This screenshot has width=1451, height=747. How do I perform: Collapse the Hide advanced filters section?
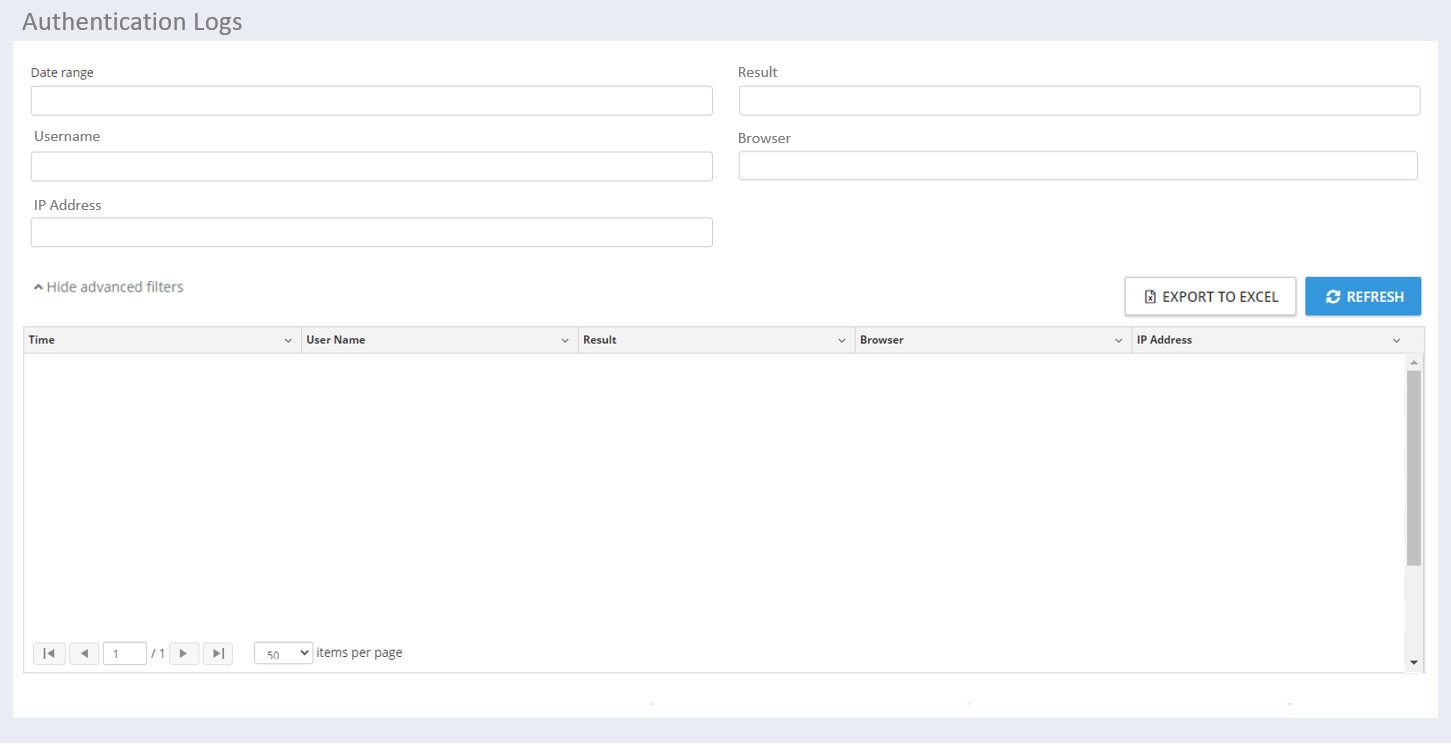(x=108, y=287)
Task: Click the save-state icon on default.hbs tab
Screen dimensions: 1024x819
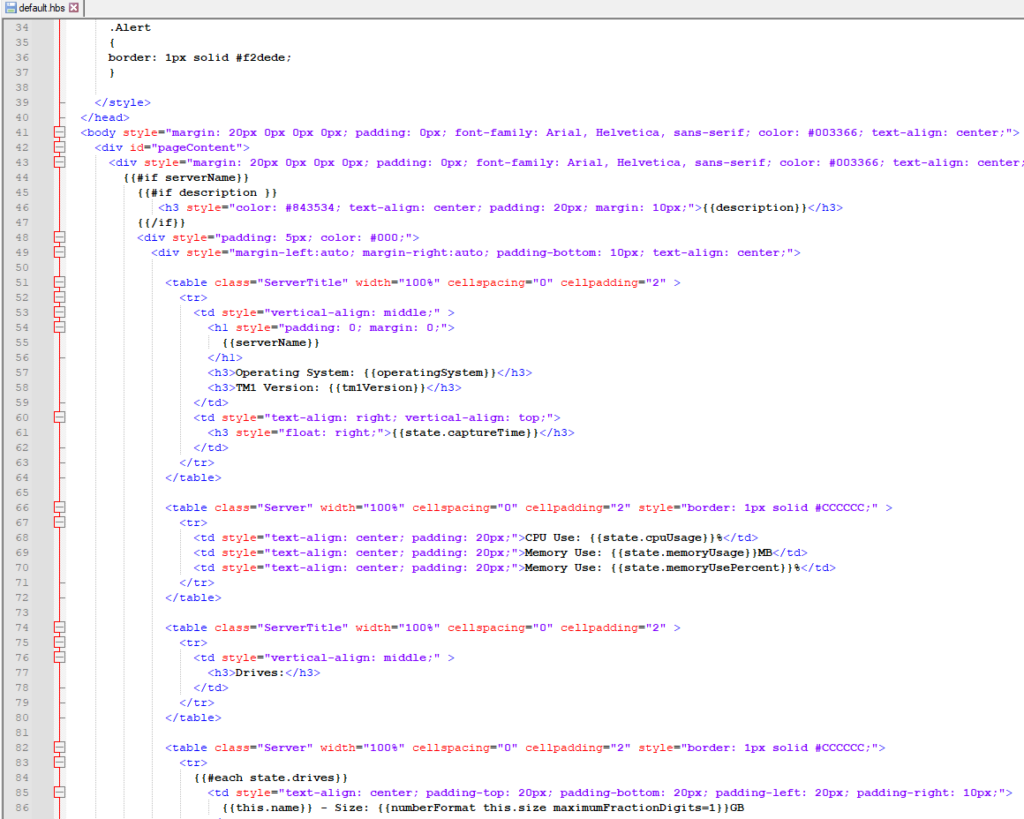Action: pos(10,8)
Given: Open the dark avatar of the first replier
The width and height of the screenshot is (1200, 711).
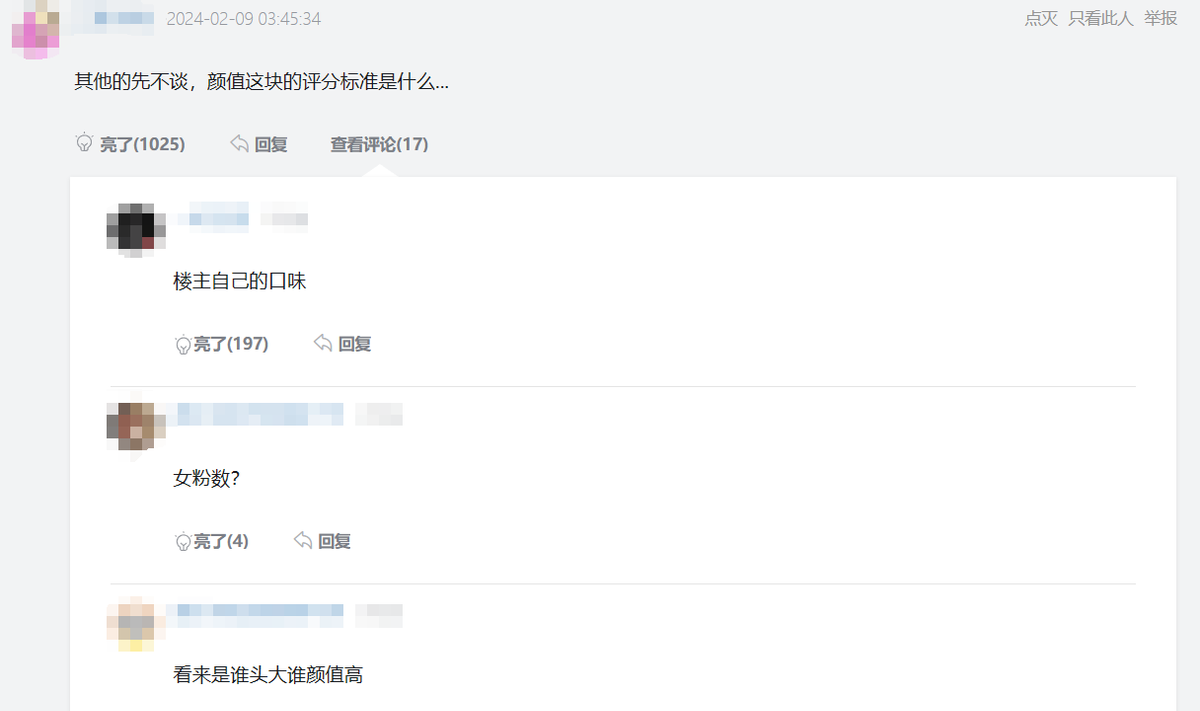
+++
> [Work order]
Write out exactly, with no pictures, each line from the one containing "Given: Open the" through the last line of the listing above, both included.

> [Output of the exercise]
Given: Open the dark avatar of the first replier
The width and height of the screenshot is (1200, 711).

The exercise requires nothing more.